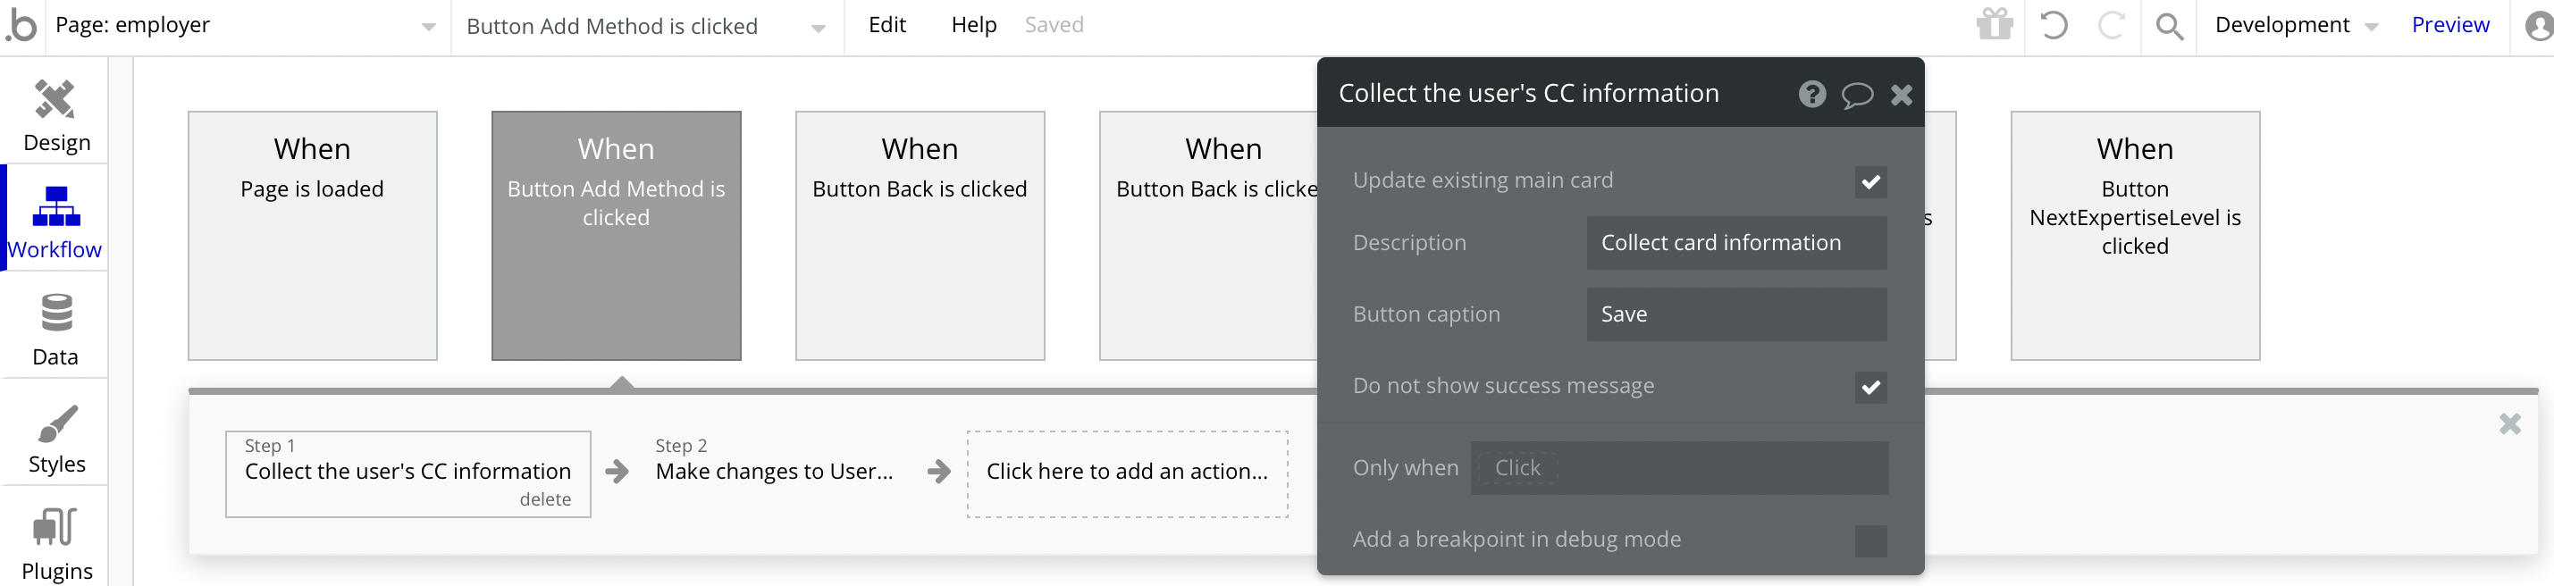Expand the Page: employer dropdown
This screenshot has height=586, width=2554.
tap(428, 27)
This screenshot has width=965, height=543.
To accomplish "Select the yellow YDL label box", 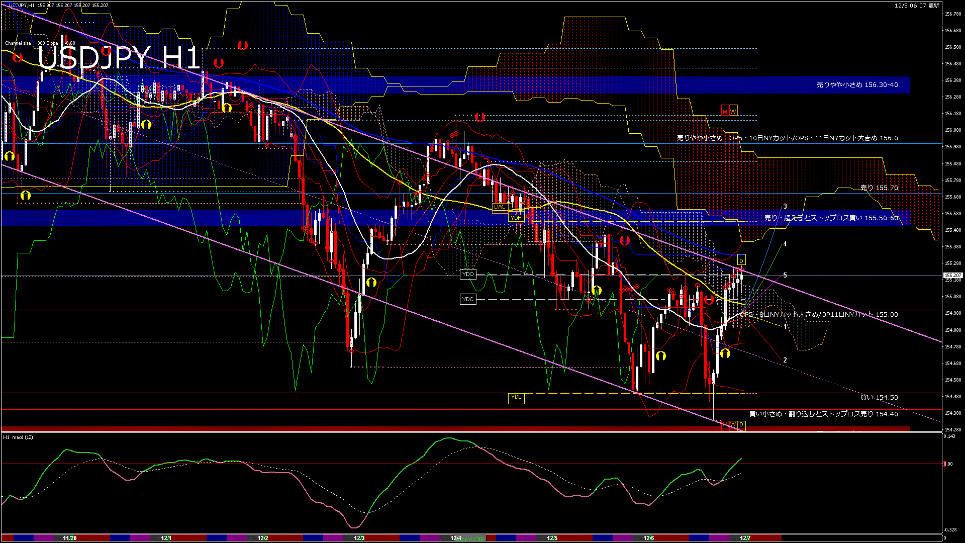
---
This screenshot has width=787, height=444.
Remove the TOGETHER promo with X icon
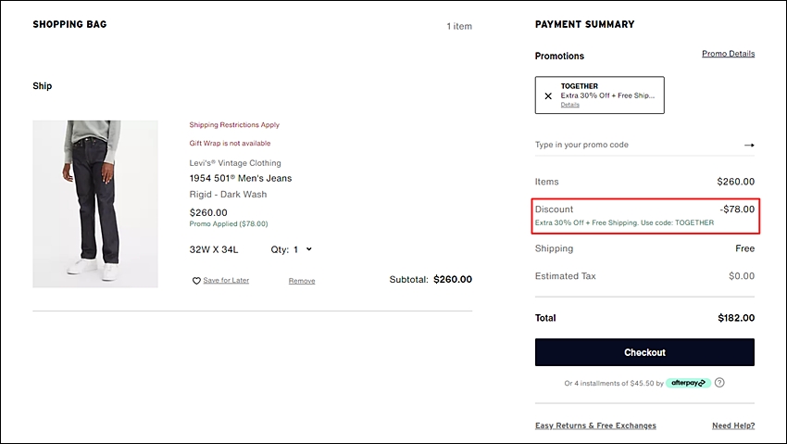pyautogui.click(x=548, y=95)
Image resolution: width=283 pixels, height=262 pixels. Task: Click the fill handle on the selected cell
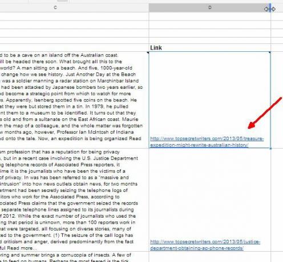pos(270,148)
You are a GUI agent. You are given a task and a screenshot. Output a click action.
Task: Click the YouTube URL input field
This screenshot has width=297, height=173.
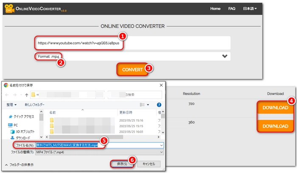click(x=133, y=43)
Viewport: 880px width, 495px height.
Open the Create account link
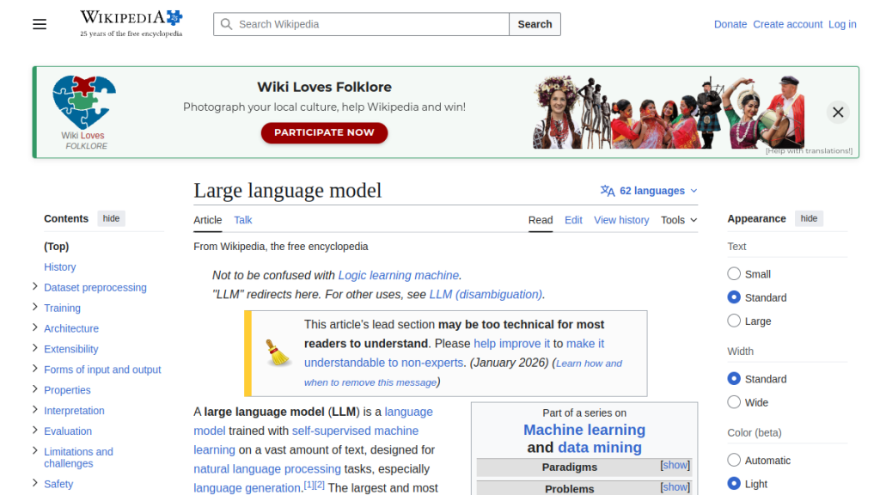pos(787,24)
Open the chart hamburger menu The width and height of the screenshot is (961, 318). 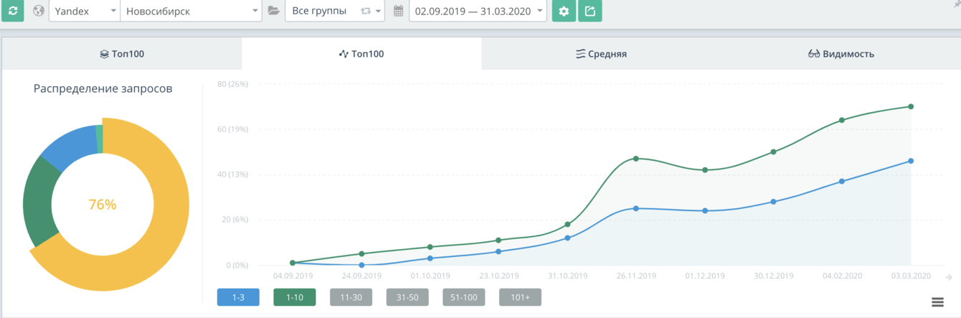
--
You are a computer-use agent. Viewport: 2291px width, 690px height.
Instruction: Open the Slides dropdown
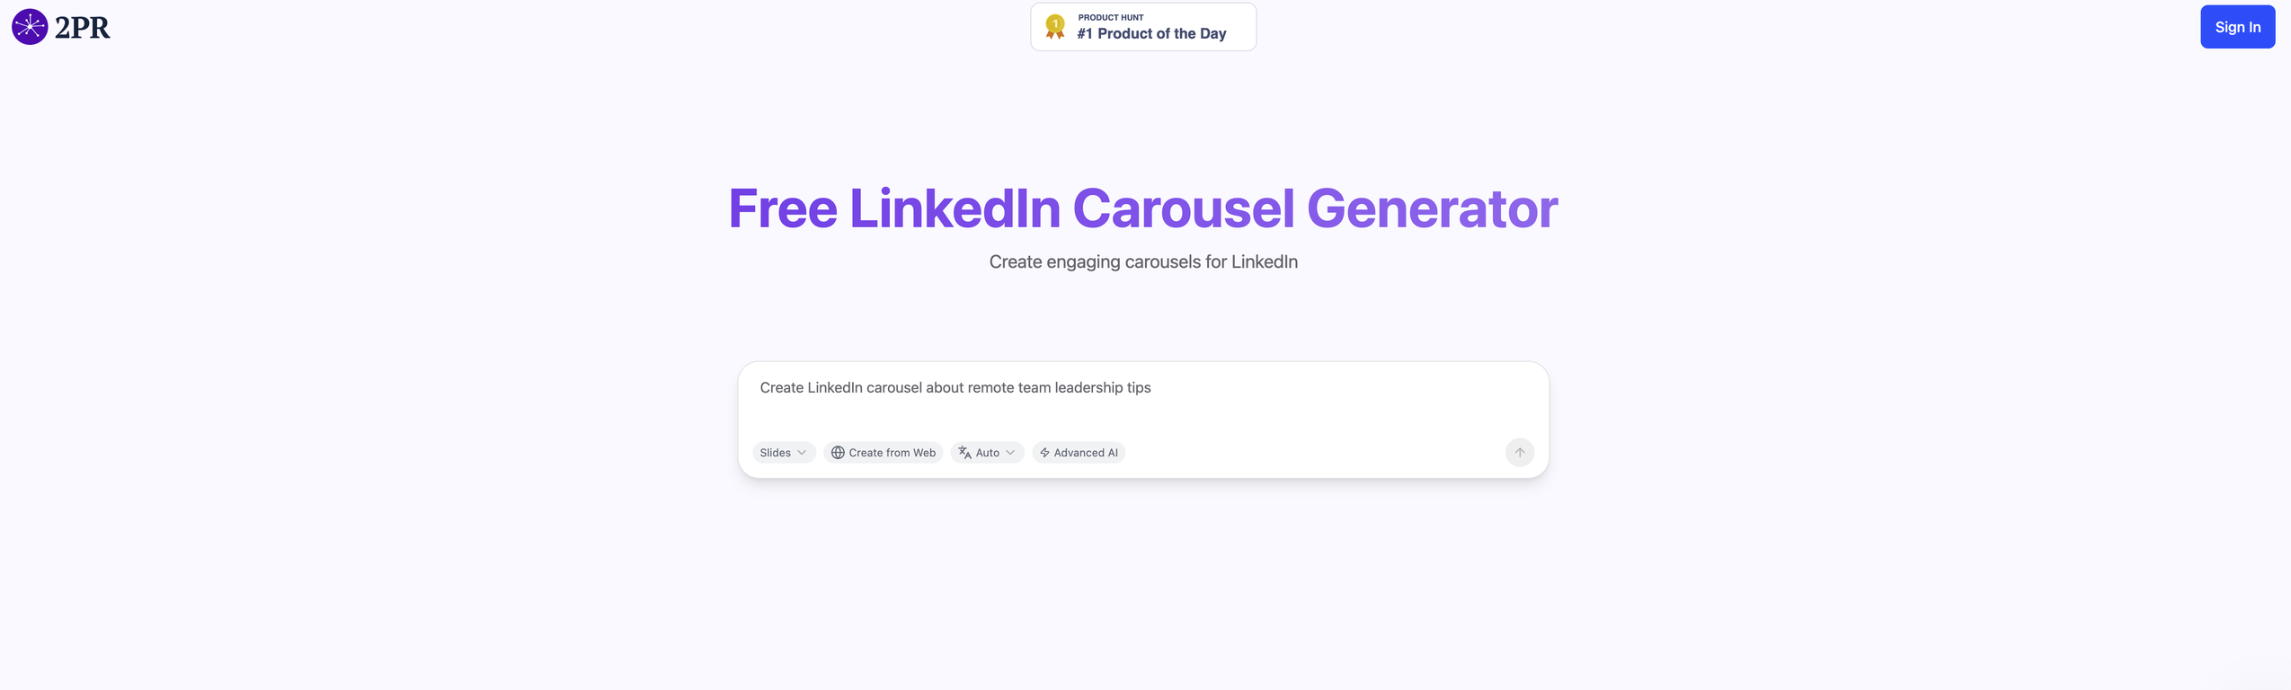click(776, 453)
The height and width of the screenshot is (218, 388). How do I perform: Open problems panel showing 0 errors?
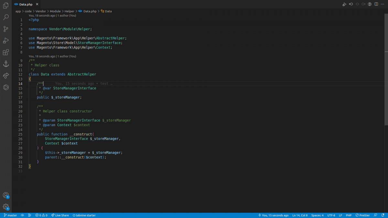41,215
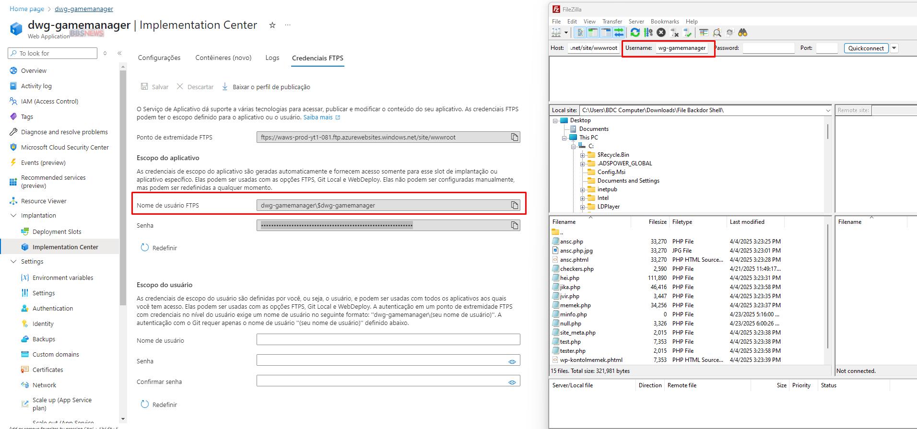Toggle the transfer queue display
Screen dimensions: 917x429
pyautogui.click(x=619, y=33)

◆ Directions: Copy out the lines starting with the one that contains "Expand the Page: employer dropdown" and going on through the one that contains "the yellow YDL", both included, keeping them as they are. Omit the pictures.

◆ Answer below:
Expand the Page: employer dropdown
This screenshot has height=586, width=2554.
tap(428, 27)
This screenshot has width=965, height=543.
To accomplish "Select the yellow YDL label box", 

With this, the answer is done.